◆ Texto para análise
**********
O Terror na literatura existe exatamente para reavivar o pavor nas pessoas. E para muitos, este sentimento se torna praticamente um vício que se alimenta da necessidade de outras estórias com mais elementos que provoquem tremedeiras, cabelos eriçados e noites sem dormir.
Como definir se uma obra é ou não é Literatura Fantástica?
Existe uma regra convincente para qualificá-la?
Para tentar obter tais respostas, irei recorrer a um dos maiores clássicos da América Latina, e que é respeitado no mundo todo. Seu título é “Cem Anos de Solidão” de Gabriel Garcia Márquez.
Sem querer revelar o conteúdo do livro e, assim, evitar estragar as surpresas e o prazer que “Cem Anos de Solidão” guarda dentro de suas páginas, é necessário conhecer um pouco do que se trata a obra e quais elementos são usados para considerá-la uma crítica social e ao mesmo tempo uma envolvente aventura sobrenatural.
A fictícia vila de Macondo, na Colômbia, conta a saga da família Buendia e sua jornada solitária por décadas de conflitos humanos, questões políticas e guerra.
O mundo mágico de Macondo se faz presente o tempo todo, tornando-se impossível negar a esse maravilhoso livro a classificação de Literatura Fantástica. Mas nem todos gostam de admitir tal atributo. Talvez por um tolo preconceito.
A “Jangada de Pedra” é uma brilhante obra do reconhecido escritor José Saramago. A estória insólita e apocalíptica se passa quando a Península Ibérica, sem uma razão aparente, se separa do resto do continente europeu e fica à deriva pelo oceano. Geologicamente isso seria impossível, mas não na mente criativa de Saramago. Durante a incrível jornada desse imenso pedaço de território que abrange Portugal e Espanha, os personagens vivem situações estranhas enquanto a Península navega como se fosse um gigantesco barco enfrentando as ondas oceânicas.
José Saramago, então, aproveita de sua habilidade literária para levantar uma crítica sobre o descaso que as demais nações europeias fazem de sua terra natal, lançando mão de simbolismos surreais e inegavelmente fantásticos para “espetar” os leitores. Vale muito a pena ler.
De uma reunião com amigos à beira de um lago em Genebra, na Suíça, e tendo o poeta Lord Byron como anfitrião, em um ano particularmente frio e chuvoso por causa da catastrófica erupção do vulcão Tambora na Indonésia, Mary encontrou tempo suficiente para escrever o que quisesse. Essa combinação de eventos fez nascer um clássico do Terror que comemorou exatamente dois séculos em 2016.
Tudo indica que a imaginação da autora foi fortemente estimulada quando ela tomou conhecimento de que corpos mortos se contraíam em espasmos ao receberem impulsos elétricos.
O mundo era “sacudido” na época pelo massivo avanço científico: a anestesia, a identificação do átomo, o eletromagnetismo, o avanço da Paleontologia com o primeiro fóssil de dinossauro, o efeito Doppler, a bombástica Teoria da Evolução, dentre outros de grande importância.
Um monstro construído com partes de cadáveres é descrito no icônico Frankenstein, o Prometeu Moderno, da muito jovem autora Mary Shelley, então com 19 anos. A modernidade tecnológica da época se mescla com o cenário sombrio de florestas e castelos afastados, pessoas deprimidas e o pavor rondando as mentes de personagens tomados pela insanidade. Essa nova forma de criar estórias recebe o nome de Literatura Gótica. E nela, Frankenstein merece um lugar especial.
Frankenstein é quase unanimidade no que se refere a ele ser uma Literatura de verdade.
**********
◆ Dados para exame
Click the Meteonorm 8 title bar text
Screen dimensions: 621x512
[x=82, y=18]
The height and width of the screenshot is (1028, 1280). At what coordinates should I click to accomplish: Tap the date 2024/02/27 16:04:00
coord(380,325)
**********
◆ Tarefa 1
De acordo com o texto para análise, quantos anos tinha Mary Shelley quando é apresentada como autora de Frankenstein?
◆ Tarefa 2
Transcreva do texto para análise o trecho que se inicia com as palavras "Para tentar obter" e se encerra com "envolvente aventura sobrenatural.".
◆ Tarefa 3
Resuma o texto para análise em duas frases.

◆ Resposta esperada 1
Ela tinha 19 anos.

◆ Resposta esperada 2
Para tentar obter tais respostas, irei recorrer a um dos maiores clássicos da América Latina, e que é respeitado no mundo todo. Seu título é “Cem Anos de Solidão” de Gabriel Garcia Márquez.
Sem querer revelar o conteúdo do livro e, assim, evitar estragar as surpresas e o prazer que “Cem Anos de Solidão” guarda dentro de suas páginas, é necessário conhecer um pouco do que se trata a obra e quais elementos são usados para considerá-la uma crítica social e ao mesmo tempo uma envolvente aventura sobrenatural.

◆ Resposta esperada 3
O texto para análise discute a Literatura Fantástica a partir de "Cem Anos de Solidão", de Gabriel Garcia Márquez, e "A Jangada de Pedra", de José Saramago, obras que combinam crítica social com elementos sobrenaturais ou surreais. Também apresenta Frankenstein, escrito por Mary Shelley aos 19 anos, como um clássico do Terror que ocupa lugar especial na Literatura Gótica.